Welcome to the Second Life Forums Archive

These forums are CLOSED. Please visit the new forums HERE

llXorBase64StringsCorrect woes =(

Haravikk Mistral
Registered User
Join date: 8 Oct 2005
Posts: 2,482
04-09-2008 12:50
Okay, after an entire day of ironing out bugs with my encryption scheme, I've come across one which I'm now struggling to debug.

To start with, please assume that my algorithm for generating keys in both LSL and PHP is 100% secure. I'm using a number of tricks basically resulting in an encryption key that changes with each message. No security through obscurity here; just a key long enough that by the time a brute force attack cracks it it won't be of any use to the would-be hacker (it would in fact be a minimum of several months; my keys are useless after 10 minutes maximum).

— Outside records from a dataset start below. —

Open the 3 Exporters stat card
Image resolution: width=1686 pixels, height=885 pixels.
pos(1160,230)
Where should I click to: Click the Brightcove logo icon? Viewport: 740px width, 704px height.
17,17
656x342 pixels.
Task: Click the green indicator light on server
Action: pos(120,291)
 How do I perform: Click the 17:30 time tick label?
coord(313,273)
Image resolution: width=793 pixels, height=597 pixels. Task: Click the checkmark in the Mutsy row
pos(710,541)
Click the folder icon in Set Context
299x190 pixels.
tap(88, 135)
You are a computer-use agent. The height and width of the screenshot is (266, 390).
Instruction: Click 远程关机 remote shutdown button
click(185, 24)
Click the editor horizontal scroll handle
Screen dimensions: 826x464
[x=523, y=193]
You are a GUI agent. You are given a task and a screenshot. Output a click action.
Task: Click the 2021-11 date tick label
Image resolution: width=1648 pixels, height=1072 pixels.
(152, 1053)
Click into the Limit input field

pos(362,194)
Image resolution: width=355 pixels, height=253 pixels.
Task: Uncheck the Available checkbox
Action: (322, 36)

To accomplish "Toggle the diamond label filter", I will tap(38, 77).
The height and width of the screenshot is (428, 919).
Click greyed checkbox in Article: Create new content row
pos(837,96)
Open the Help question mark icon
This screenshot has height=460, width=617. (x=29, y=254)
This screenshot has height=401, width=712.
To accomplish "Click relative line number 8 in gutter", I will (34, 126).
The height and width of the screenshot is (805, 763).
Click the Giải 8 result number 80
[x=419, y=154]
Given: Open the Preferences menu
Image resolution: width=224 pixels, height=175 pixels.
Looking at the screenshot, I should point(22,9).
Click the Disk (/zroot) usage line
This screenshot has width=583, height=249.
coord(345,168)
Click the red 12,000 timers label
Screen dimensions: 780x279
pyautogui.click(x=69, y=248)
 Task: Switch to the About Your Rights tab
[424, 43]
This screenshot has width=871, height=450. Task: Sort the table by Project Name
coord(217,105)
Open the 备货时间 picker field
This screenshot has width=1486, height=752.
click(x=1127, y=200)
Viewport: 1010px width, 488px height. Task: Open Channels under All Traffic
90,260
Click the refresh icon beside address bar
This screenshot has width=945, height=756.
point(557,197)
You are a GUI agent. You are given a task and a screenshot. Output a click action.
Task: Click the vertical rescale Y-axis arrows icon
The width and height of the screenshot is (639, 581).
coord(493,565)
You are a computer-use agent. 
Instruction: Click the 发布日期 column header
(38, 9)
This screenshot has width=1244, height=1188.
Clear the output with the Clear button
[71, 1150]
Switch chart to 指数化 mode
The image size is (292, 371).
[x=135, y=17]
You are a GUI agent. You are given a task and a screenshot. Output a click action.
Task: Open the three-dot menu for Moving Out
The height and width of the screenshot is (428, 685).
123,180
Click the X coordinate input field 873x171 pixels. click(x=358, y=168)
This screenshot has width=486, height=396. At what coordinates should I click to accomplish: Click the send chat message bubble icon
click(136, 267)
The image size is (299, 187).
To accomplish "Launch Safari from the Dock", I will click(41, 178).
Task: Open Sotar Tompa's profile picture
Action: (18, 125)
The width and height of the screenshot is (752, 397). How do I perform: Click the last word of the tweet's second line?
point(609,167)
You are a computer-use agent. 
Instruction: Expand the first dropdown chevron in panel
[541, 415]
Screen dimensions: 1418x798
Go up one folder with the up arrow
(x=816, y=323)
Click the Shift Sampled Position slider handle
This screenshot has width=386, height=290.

Anyway, the issue I'm encountering now is not with the generation of the key, that works fine. The issue seems to be in decrypting the strings in PHP; namely that they sometimes don't decrypt the whole-way. That is, an arbitrary chunk of the string will be decrypted correctly, while everything after this point will be gibberish.
I've verified that the issue is on the PHP end as it decrypts fine in LSL, and it isn't the in-transit part as the PHP script is receiving the whole encrypted message, and using the correct key to decrypt it.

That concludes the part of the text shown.